[WHAT YOU NEED TO DO]:
Among the lines below, copy exactly those from the one with "The image size is (1024, 768)." through the one with "Image resolution: width=1010", counting both ends.

[Opening GIVEN RECORDS section]

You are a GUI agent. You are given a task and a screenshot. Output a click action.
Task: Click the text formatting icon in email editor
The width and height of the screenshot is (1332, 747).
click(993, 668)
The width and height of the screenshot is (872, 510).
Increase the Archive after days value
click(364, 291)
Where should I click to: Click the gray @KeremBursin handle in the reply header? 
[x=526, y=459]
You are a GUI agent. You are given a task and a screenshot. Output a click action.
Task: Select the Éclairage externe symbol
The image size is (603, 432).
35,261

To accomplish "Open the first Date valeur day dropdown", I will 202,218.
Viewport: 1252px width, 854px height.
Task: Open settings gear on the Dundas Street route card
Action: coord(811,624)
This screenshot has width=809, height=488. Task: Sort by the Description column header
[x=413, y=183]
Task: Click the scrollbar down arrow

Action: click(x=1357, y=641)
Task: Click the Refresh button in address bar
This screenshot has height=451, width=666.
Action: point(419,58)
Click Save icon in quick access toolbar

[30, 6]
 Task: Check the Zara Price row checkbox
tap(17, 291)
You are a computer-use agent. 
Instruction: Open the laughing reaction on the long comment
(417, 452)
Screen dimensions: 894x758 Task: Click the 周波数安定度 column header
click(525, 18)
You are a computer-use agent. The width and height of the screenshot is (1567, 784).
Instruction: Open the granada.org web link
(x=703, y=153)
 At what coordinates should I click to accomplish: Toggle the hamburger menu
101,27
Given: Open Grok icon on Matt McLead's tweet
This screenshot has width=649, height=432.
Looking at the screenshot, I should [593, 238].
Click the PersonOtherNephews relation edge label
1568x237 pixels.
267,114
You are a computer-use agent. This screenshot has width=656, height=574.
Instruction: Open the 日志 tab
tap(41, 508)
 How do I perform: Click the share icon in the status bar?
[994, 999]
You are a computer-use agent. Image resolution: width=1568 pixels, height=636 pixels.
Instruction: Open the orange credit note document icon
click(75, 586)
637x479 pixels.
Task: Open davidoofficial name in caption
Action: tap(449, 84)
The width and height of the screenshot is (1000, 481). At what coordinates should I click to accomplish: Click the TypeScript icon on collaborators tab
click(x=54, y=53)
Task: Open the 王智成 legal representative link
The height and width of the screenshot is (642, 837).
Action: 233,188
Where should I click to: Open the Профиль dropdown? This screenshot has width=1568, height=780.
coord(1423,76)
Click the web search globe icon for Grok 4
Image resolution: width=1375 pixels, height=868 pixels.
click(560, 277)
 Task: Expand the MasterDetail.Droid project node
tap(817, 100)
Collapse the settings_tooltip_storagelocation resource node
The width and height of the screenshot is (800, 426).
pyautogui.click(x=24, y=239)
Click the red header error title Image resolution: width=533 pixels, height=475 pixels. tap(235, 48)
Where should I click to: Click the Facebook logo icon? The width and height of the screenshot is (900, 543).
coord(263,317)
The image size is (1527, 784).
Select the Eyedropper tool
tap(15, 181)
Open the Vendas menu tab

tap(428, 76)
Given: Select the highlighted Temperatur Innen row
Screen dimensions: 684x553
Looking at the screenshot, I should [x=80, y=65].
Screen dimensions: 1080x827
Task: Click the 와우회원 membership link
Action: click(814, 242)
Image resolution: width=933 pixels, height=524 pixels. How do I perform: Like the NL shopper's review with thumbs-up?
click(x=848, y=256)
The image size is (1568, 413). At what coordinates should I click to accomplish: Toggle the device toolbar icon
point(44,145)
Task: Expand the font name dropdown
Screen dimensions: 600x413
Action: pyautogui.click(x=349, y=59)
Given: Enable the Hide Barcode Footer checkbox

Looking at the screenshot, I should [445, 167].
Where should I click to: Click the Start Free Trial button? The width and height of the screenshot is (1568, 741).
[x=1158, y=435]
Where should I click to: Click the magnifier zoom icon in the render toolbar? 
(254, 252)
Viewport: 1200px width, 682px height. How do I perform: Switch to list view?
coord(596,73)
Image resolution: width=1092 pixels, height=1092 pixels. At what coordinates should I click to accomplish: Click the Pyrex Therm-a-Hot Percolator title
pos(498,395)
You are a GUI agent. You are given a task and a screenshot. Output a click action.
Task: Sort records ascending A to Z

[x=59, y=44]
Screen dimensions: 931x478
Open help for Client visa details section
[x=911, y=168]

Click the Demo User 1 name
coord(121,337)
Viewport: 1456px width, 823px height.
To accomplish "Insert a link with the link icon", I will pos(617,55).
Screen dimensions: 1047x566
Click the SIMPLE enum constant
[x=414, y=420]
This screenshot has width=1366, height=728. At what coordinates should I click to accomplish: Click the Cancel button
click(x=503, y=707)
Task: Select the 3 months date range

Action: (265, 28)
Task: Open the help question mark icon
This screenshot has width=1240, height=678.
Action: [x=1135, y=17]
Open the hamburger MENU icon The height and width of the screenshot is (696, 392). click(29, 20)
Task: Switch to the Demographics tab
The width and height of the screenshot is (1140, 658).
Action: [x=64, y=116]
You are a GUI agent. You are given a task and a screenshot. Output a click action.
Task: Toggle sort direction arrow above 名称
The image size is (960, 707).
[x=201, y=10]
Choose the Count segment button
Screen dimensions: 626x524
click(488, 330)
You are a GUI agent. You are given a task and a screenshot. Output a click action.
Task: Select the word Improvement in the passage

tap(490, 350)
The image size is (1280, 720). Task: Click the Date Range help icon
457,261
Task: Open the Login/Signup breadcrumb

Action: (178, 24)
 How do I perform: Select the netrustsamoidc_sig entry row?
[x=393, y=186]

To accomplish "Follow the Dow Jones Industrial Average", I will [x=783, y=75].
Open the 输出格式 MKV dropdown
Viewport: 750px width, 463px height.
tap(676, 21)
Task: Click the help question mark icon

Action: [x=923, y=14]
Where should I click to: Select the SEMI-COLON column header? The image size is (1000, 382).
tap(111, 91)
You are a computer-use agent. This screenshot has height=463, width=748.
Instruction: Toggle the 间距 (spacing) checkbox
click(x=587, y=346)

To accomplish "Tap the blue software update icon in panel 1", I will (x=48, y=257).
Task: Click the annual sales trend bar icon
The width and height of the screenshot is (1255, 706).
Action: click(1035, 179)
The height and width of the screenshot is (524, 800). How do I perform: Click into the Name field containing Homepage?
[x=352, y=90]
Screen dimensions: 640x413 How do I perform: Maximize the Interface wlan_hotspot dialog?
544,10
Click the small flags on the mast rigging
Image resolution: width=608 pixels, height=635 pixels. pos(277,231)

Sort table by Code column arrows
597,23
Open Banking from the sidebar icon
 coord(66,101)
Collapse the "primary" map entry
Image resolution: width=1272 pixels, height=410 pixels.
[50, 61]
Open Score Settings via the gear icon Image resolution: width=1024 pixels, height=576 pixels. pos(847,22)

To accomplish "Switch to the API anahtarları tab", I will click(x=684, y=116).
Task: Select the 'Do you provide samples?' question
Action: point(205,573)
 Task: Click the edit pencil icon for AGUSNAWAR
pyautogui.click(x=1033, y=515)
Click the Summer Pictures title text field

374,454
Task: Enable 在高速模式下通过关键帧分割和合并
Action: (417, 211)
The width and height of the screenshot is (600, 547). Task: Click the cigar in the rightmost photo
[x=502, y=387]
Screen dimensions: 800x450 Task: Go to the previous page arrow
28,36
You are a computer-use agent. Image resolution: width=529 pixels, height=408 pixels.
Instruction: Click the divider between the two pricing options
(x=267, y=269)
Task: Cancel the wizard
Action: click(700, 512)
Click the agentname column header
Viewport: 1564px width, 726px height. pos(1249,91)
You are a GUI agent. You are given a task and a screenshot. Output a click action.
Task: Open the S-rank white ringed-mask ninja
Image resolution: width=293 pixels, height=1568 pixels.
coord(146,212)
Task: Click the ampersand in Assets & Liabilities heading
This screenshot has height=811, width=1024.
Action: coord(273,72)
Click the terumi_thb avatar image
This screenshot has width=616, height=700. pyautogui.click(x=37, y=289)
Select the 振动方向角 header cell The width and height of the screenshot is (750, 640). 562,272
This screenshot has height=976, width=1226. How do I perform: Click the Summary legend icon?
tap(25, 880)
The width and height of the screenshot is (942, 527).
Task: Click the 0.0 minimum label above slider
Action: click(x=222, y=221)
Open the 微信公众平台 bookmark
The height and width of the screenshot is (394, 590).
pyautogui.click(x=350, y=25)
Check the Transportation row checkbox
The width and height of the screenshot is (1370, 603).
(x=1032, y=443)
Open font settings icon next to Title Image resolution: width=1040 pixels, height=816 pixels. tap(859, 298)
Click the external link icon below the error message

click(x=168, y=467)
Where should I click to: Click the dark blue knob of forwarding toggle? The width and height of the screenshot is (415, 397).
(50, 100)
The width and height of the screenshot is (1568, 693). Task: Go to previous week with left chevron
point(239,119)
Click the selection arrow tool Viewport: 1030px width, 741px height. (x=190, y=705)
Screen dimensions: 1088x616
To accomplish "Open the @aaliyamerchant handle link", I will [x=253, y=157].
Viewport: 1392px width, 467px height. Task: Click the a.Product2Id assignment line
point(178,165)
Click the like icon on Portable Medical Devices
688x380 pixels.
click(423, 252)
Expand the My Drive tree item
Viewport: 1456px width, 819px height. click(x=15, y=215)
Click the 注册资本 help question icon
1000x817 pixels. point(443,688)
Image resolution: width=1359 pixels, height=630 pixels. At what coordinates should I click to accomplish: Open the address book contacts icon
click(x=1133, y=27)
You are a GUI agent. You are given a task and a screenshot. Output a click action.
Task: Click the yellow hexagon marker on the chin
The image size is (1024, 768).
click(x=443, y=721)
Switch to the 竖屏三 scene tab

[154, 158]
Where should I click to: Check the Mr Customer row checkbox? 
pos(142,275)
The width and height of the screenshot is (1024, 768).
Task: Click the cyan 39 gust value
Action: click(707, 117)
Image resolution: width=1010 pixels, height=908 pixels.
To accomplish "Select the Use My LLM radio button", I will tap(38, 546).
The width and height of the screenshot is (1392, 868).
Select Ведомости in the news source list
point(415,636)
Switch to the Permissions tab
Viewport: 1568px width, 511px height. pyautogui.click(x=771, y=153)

[Closing GIVEN RECORDS section]

[EXERCISE RESULT]:
The image size is (1024, 768).
click(x=443, y=721)
Switch to the 竖屏三 scene tab

[154, 158]
Where should I click to: Check the Mr Customer row checkbox? 
pos(142,275)
The width and height of the screenshot is (1024, 768).
Task: Click the cyan 39 gust value
Action: click(707, 117)
Image resolution: width=1010 pixels, height=908 pixels.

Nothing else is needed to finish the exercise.